Понедельник. Сдаю кровь, мочу, иду на рентген и в первый раз вижу своего лечащего врача. Я понимаю что на одного врача 25−30 пациентов, я понимаю, что врачи устали и им жарко и душно в костюмах, в которых они ходят, чтобы не заразиться коронавирусом. Но, блин, осмотр длится приблизительно две минуты, из которых 1,5 минуты надо молчать, потому что она замеряет давление, потом задает стандартные вопросы: как температура, как стул и все она переходит к следующему пациенту. А другому пациенту она просто заявила, что работает вместе с прокурором, и может его выпустить под подписку. Короче, врачам сложно, но хотелось бы, чтобы они были человечнее что ли.
Чтобы выписаться из больницы, нужно, чтобы было два отрицательных теста на коронавирус, тесты можно сдавать не чаще чем раз в 10 дней. Схема взятия простого анализа-мазка очень не проста: лечащий врач назначает анализ, заявка поступает в Роспотребнадзор, они ставят визу — можно. После этого зам главного врача должен завизировать направление на мазок, и только после этого берется мазок. А когда придет анализ, вообще никто не знает.
Если вы вызвали врача на дом, и у вас взяли мазок, значит, вас предупредили, что обрабатывается анализ 14 дней, и только если результат положительный вам сообщат. Если сдал анализ в больнице 3−5 дней, и анализ приходит, только я так и не понял, результаты теста приходят в бумажном виде что ли, анализ всегда сложно найти! Или голубиной почтой? Потому ни раз видел ситуацию, как анализ терялся. Простая математика: вы поступили в больницу, сдали анализ, прошло пять дней, у вас коронавирус, вы ждете еще пять дней и сдаете еще тест, ждете пять дней, и вот он — первый отрицательный тест, а уже прошло 15 дней, как вы лежите в больнице. Борьба со статистикой страшная!
На третью ночь реанимация подкинула нам приключение, посадив прямо под дверь больного, который очень громко стонет и кричит. Но это была фигня, когда в один вечер не привезли одну бабушку, которой, по видимому, было очень плохо, она орала с 22:09 до 8:30, она звала дочерей и сыновей, чтобы они дали ей попить: «Галя, Галя, Галя! Надя, Надя! Вииииитяяяя!» И так всю ночь, беруши не помогали категорически — пробовал!

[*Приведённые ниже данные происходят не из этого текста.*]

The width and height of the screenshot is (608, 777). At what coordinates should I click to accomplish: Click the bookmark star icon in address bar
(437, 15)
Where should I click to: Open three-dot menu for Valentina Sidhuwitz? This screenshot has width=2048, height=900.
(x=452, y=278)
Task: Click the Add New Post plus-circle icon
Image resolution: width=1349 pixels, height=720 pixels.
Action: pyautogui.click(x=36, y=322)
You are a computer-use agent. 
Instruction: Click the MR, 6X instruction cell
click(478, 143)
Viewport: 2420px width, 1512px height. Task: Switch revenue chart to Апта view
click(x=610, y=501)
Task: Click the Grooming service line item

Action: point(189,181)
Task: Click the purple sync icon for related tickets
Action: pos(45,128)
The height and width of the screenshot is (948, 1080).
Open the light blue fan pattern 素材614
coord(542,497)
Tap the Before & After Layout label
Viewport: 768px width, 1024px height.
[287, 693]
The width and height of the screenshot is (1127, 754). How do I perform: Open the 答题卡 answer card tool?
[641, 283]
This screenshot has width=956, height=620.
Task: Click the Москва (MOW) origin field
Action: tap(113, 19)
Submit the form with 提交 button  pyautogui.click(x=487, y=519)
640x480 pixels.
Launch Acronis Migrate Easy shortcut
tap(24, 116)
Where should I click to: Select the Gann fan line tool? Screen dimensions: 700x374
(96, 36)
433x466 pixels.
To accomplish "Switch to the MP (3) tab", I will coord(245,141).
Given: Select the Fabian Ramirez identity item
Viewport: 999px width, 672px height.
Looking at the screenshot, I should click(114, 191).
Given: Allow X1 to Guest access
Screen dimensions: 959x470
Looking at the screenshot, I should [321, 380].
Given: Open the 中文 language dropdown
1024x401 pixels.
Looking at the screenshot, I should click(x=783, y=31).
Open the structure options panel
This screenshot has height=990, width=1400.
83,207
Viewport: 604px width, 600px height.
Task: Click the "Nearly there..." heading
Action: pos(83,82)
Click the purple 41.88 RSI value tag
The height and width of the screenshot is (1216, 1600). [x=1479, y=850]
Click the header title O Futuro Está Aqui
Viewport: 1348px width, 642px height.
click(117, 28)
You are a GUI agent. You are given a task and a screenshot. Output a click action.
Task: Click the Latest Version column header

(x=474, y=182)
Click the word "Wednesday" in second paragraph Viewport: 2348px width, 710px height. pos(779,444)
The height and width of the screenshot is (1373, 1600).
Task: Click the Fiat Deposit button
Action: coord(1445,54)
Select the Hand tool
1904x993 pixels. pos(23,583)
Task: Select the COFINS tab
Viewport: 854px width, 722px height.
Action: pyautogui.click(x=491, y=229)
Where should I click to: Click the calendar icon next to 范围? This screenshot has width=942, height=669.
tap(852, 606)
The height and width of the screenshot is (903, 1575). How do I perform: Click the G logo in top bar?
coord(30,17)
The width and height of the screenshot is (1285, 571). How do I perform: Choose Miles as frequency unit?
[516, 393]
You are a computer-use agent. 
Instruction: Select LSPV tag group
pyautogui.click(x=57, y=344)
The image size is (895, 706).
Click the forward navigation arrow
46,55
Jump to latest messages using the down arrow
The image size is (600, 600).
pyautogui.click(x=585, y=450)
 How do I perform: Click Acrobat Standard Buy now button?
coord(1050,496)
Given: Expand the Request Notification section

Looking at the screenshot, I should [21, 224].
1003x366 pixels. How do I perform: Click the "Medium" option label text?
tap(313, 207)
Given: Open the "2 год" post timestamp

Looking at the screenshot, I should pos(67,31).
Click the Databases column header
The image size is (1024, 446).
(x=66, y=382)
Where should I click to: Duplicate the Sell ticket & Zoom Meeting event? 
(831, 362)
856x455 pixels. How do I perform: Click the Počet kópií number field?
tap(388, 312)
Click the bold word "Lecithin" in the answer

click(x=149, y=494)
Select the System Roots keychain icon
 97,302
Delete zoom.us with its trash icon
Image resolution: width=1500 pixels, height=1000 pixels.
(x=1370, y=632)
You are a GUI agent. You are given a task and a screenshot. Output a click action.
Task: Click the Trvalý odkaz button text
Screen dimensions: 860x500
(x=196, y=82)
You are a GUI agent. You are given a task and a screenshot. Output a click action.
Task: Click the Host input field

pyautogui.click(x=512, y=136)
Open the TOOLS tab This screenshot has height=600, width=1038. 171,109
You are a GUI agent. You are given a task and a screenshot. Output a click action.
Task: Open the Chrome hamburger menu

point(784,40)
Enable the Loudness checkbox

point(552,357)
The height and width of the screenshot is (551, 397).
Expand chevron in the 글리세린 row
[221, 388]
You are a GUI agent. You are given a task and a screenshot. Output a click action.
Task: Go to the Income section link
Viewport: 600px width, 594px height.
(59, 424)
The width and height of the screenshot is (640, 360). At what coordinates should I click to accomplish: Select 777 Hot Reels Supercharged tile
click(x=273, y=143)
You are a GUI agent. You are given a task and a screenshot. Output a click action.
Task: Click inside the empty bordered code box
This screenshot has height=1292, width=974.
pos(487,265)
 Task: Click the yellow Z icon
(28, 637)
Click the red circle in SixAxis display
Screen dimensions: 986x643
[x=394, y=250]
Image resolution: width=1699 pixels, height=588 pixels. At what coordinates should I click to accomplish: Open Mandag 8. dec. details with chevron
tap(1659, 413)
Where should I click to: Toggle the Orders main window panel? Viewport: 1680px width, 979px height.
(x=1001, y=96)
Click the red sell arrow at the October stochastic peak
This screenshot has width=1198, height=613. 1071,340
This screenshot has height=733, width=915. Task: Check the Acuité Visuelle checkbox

На следующий [день] заглянул в реанимацию — люди не болейте и не попадайте в реанимацию! Чуть позже ко мне в палату перевели мужика — он месяц провел в реанимации и, как раз, лежал рядом с этой кричащей бабушкой, очень жесткие истории рассказывал, как люди выкарабкивались или просто переставали держаться за жизнь и их вывозили в черных пакетах. За день мимо нашей палаты могли провести от одного до пяти таких пакетов, один раз даже загнали всех в палаты и закрыли двери, когда везли одновременно «много» таких каталок. Иногда я сравнивал статистику погибших за день от короны по городу с числом погибшими у нас, иногда оказывалось, что погибают только у нас.
Вот снова понедельник, мне назначают опять сдать кровь, рентген, КТ легких, уже многих соседей или перевели в другие больницы, или выписали. Но врач говорит мне на следующий день: «Не вижу хорошей динамики». И я еще остаюсь тут, сдаю третий тест и жду результатов, смотрю, каких тяжелых больных везут в реанимацию и делаю вывод, что оттуда чаще вывозят, чем оттуда выходят.